Мама рассказывает: ехали на поезде, долго, под постоянной бомбежкой. Как только в небе появлялись немецкие самолеты, поезд останавливался, и люди бежали со всех ног подальше от него. Мама цеплялась бабушке за подол, а бабушка тащила на руках младшего. В один из налетов бабушка села на ступеньки вагона и сказала: «Больше не побегу. Будь что будет». Однако они добрались до дома. Как ни странно, мама не помнит ни убитых, ни раненых, хотя, наверное, таких было немало.

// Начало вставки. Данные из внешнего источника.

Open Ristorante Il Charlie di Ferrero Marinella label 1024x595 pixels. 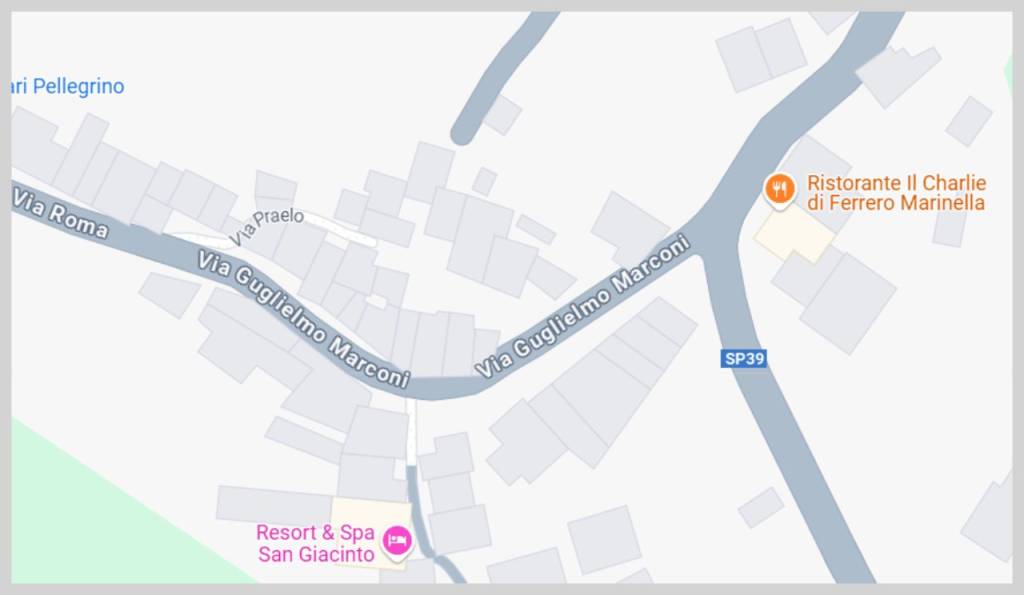(896, 193)
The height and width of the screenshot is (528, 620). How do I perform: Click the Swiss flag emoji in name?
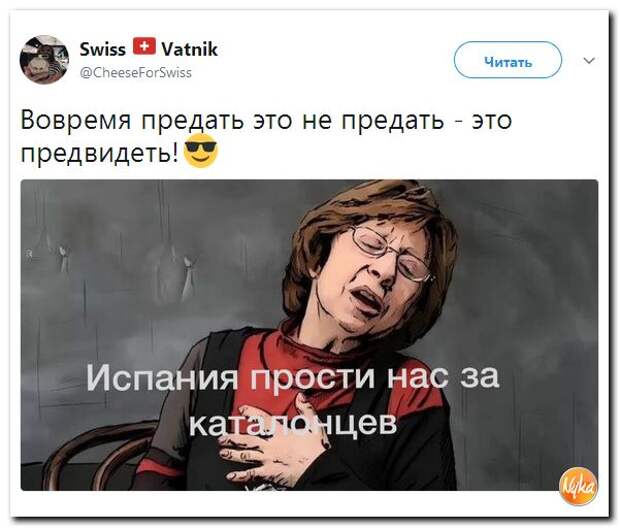(x=144, y=46)
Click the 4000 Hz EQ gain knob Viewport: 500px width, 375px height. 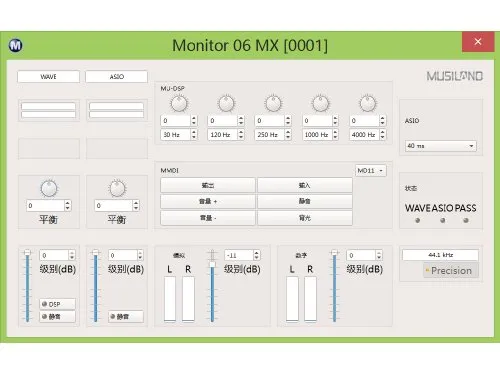pyautogui.click(x=368, y=104)
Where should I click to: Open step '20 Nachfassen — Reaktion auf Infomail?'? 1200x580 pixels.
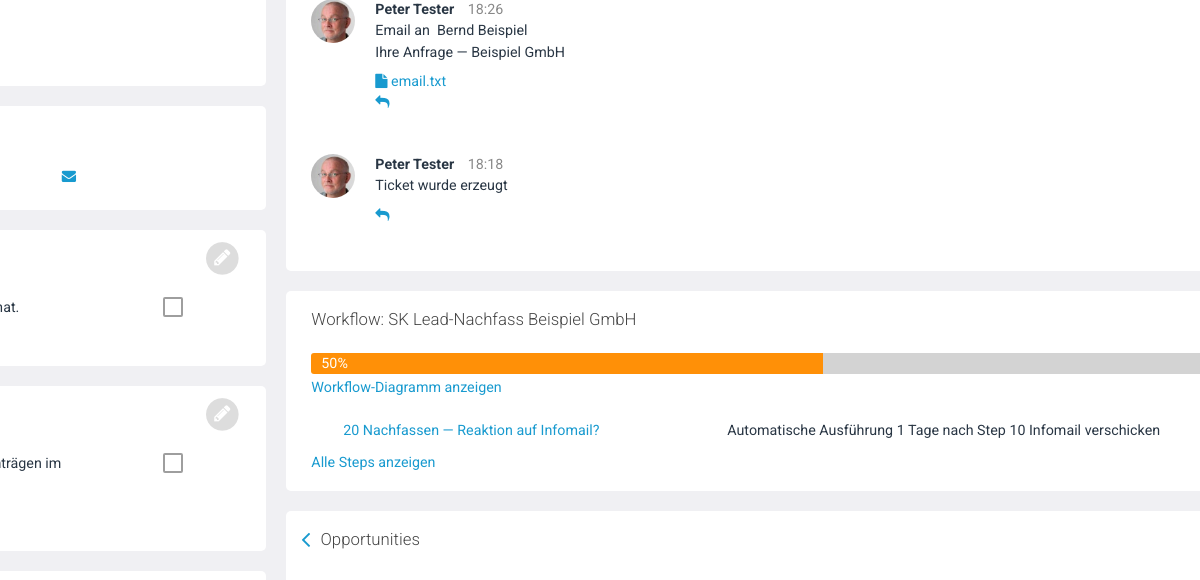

Только одно: как бежали, как она боялась отцепиться от юбки матери.
Дед тем временем остался в Яворове, его назначили комендантом, но пробыл в должности он недолго, один день, а может, и того меньше. В день объявления войны местные националисты провозгласили: «Комуняку на гилляку!», и деду пришлось уносить ноги. Без документов, пешком он пришел к семье и устроился на шахту, пока восстанавливал документы. Как только документы были восстановлены, дед ушел на фронт и погиб в ожесточенных боях за какое-то крошечное село, которого нет даже на карте Украины.

«На произвол судьбы»

В той хате, где жила бабушка с детьми в оккупацию, я один раз была. Глиняный пол, покрытый самодельными дорожками, белоснежные стены внутри и снаружи, запах трав и сдобных пирожков с вишнями и яблоками. И помню прабабушку, сидящую на завалинке. Она рассказывала, что при отступлении советской армии было приказано поджечь элеватор с зерном – чтоб врагу не досталось. Подожгли, но пошел дождь, огонь потух. Люди, забыв о страхе, набирали зерно и мыли его в реке, сушили и прятали на чердаках. Я все допытывалась у прабабушки: почему нельзя было людям раздать, ведь их бросали на произвол судьбы? Но она только молчала, жевала сухие губы – совсем старуха.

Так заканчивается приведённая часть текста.